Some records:
════════
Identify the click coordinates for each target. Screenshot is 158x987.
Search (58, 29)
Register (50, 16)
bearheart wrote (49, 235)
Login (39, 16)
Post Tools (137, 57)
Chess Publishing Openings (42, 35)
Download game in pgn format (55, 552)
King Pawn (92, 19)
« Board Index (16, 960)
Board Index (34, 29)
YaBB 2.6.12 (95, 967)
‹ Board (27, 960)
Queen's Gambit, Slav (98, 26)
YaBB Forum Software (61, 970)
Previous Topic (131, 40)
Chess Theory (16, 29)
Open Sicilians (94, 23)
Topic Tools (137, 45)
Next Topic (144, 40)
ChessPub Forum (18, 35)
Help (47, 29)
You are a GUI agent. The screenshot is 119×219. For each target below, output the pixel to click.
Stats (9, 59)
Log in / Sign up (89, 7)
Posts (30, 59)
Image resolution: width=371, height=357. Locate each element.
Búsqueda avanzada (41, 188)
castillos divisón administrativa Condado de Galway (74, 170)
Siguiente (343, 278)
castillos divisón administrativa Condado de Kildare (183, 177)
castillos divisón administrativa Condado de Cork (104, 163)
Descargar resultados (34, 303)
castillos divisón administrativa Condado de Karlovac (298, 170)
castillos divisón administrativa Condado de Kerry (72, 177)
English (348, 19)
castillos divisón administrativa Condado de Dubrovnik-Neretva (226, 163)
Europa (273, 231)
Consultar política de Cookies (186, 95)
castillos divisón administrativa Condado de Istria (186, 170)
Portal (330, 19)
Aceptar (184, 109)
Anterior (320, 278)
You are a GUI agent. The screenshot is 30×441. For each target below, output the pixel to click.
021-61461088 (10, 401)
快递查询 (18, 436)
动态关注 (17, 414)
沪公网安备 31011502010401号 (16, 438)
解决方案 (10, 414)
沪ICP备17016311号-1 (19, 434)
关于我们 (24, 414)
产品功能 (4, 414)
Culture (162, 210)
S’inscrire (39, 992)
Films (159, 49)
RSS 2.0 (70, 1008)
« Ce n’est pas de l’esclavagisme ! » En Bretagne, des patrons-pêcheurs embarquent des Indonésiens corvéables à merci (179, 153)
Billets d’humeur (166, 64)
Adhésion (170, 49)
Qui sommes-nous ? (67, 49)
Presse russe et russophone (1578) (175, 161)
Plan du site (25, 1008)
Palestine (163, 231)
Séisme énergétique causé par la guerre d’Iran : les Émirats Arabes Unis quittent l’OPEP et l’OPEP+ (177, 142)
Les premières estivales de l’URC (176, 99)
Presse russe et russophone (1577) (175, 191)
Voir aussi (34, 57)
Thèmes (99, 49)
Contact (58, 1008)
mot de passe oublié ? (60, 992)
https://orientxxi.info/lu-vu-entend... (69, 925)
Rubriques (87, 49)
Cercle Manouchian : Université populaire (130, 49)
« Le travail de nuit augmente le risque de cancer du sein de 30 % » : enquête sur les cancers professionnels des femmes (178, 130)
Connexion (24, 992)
════════
**Aim:**
Reproduce each of the lines word for word.

**Result of this exercise:**
Identify the click coordinates for each target. Screenshot is 158x987.
Search (58, 29)
Register (50, 16)
bearheart wrote (49, 235)
Login (39, 16)
Post Tools (137, 57)
Chess Publishing Openings (42, 35)
Download game in pgn format (55, 552)
King Pawn (92, 19)
« Board Index (16, 960)
Board Index (34, 29)
YaBB 2.6.12 (95, 967)
‹ Board (27, 960)
Queen's Gambit, Slav (98, 26)
YaBB Forum Software (61, 970)
Previous Topic (131, 40)
Chess Theory (16, 29)
Open Sicilians (94, 23)
Topic Tools (137, 45)
Next Topic (144, 40)
ChessPub Forum (18, 35)
Help (47, 29)
You are a GUI agent. The screenshot is 119×219. For each target below, output the pixel to click.
Stats (9, 59)
Log in / Sign up (89, 7)
Posts (30, 59)
Image resolution: width=371, height=357. Locate each element.
Búsqueda avanzada (41, 188)
castillos divisón administrativa Condado de Galway (74, 170)
Siguiente (343, 278)
castillos divisón administrativa Condado de Kildare (183, 177)
castillos divisón administrativa Condado de Cork (104, 163)
Descargar resultados (34, 303)
castillos divisón administrativa Condado de Karlovac (298, 170)
castillos divisón administrativa Condado de Kerry (72, 177)
English (348, 19)
castillos divisón administrativa Condado de Dubrovnik-Neretva (226, 163)
Europa (273, 231)
Consultar política de Cookies (186, 95)
castillos divisón administrativa Condado de Istria (186, 170)
Portal (330, 19)
Aceptar (184, 109)
Anterior (320, 278)
You are a GUI agent. The screenshot is 30×441. For each target below, output the pixel to click.
021-61461088 (10, 401)
快递查询 (18, 436)
动态关注 (17, 414)
沪公网安备 31011502010401号 (16, 438)
解决方案 (10, 414)
沪ICP备17016311号-1 (19, 434)
关于我们 (24, 414)
产品功能 (4, 414)
Culture (162, 210)
S’inscrire (39, 992)
Films (159, 49)
RSS 2.0 (70, 1008)
« Ce n’est pas de l’esclavagisme ! » En Bretagne, des patrons-pêcheurs embarquent des Indonésiens corvéables à merci (179, 153)
Billets d’humeur (166, 64)
Adhésion (170, 49)
Qui sommes-nous ? (67, 49)
Presse russe et russophone (1578) (175, 161)
Plan du site (25, 1008)
Palestine (163, 231)
Séisme énergétique causé par la guerre d’Iran : les Émirats Arabes Unis quittent l’OPEP et l’OPEP+ (177, 142)
Les premières estivales de l’URC (176, 99)
Presse russe et russophone (1577) (175, 191)
Voir aussi (34, 57)
Thèmes (99, 49)
Contact (58, 1008)
mot de passe oublié ? (60, 992)
https://orientxxi.info/lu-vu-entend... (69, 925)
Rubriques (87, 49)
Cercle Manouchian : Université populaire (130, 49)
« Le travail de nuit augmente le risque de cancer du sein de 30 % » : enquête sur les cancers professionnels des femmes (178, 130)
Connexion (24, 992)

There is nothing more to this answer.